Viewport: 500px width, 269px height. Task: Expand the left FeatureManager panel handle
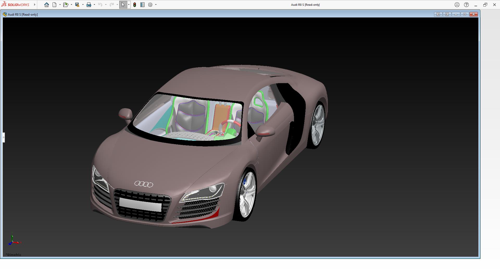pos(4,137)
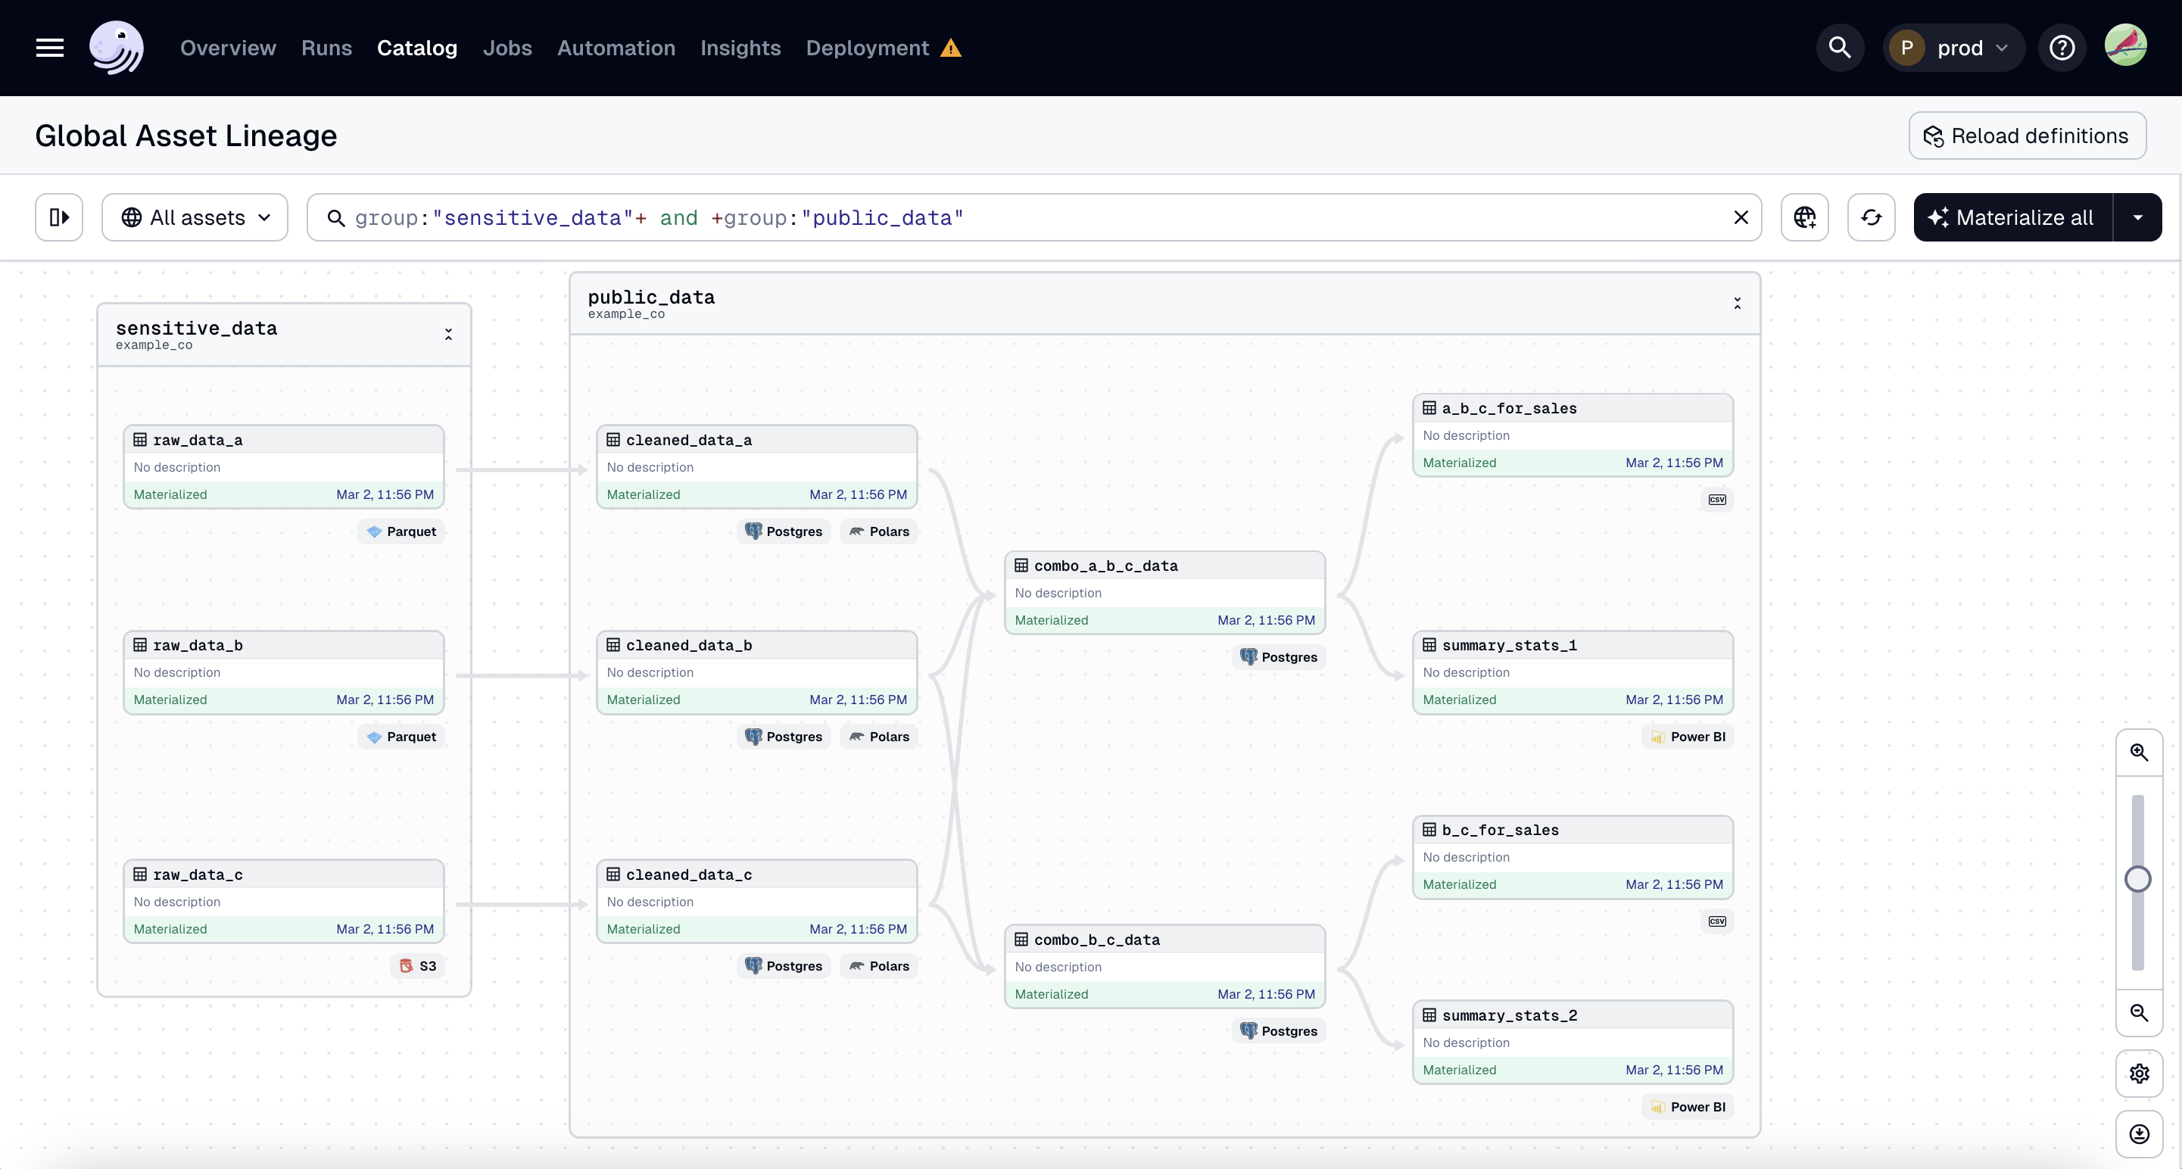Click on the combo_a_b_c_data asset node
2182x1169 pixels.
point(1165,592)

____________

An exact copy of the entries above, with no pictures, is the required answer.

● Task output:
Viewport: 500px width, 269px height. Task: Expand the left FeatureManager panel handle
pos(4,137)
Click on the combo_a_b_c_data asset node
2182x1169 pixels.
point(1165,592)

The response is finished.